DESCRIPTION OF THE TASK: The answer should hold only the lines from the one containing "Task: Click the TunParams_sensor_2.dat" through the one containing "Task: Click the orange 80 unten legend swatch" in the entries below, copied exactly, without pictures.

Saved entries
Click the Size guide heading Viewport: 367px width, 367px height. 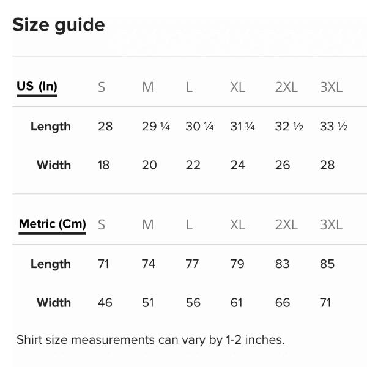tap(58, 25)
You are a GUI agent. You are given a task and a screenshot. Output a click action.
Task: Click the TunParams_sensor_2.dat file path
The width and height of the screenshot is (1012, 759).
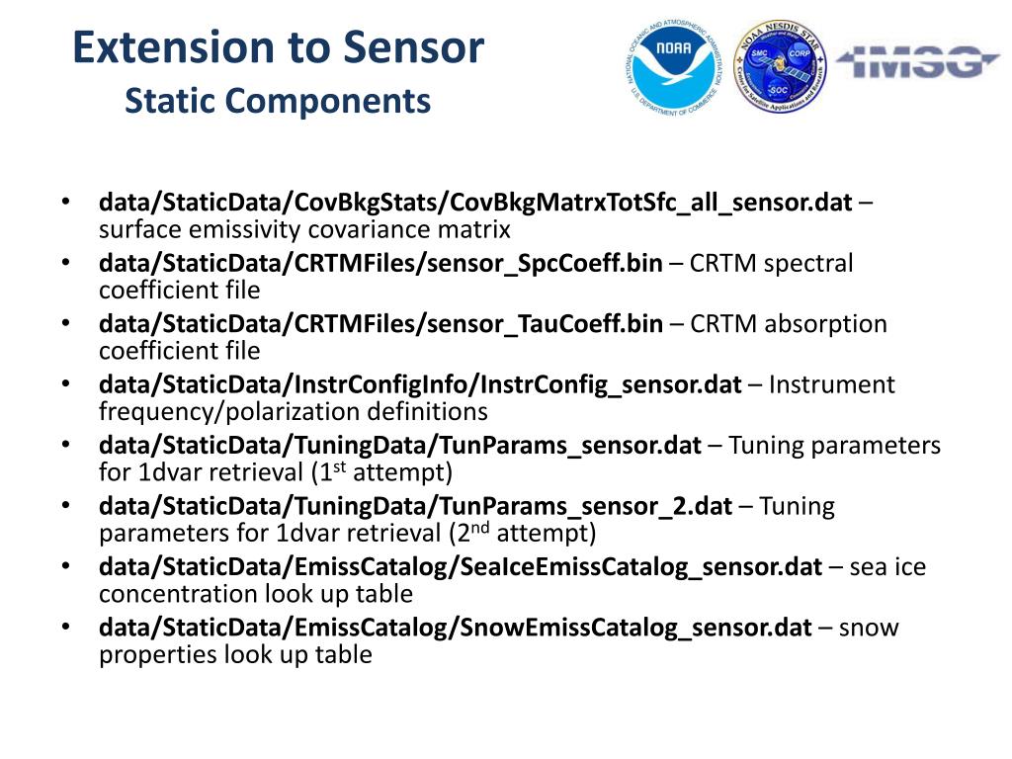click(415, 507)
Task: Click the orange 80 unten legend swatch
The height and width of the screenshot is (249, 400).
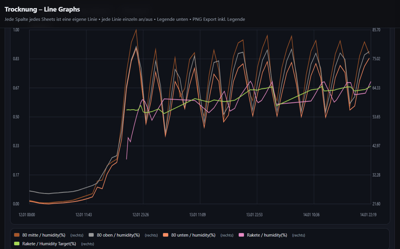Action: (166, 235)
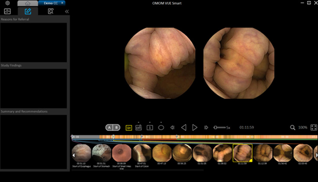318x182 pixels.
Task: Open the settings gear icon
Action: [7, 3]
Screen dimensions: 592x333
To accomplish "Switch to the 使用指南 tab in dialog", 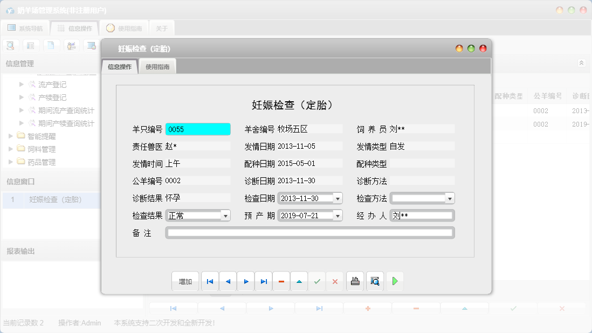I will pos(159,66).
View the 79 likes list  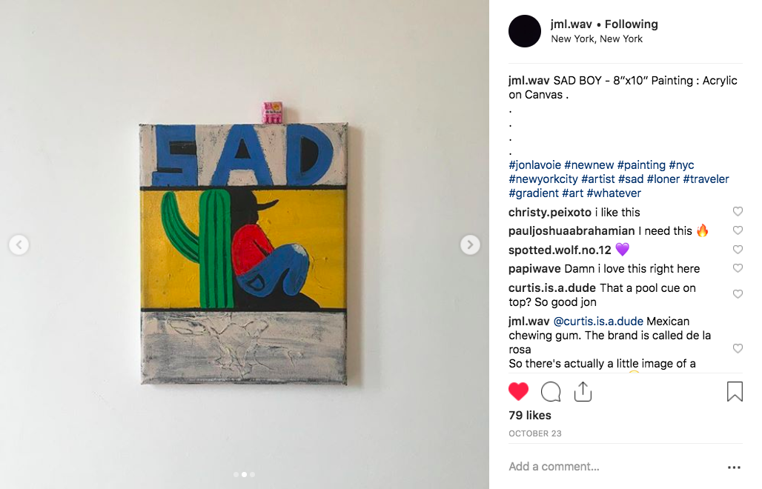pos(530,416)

REPLY TO THE TASK:
Task: Click the TunParams_sensor_2.dat file path
The width and height of the screenshot is (1012, 759).
click(415, 507)
Task: Click the orange 80 unten legend swatch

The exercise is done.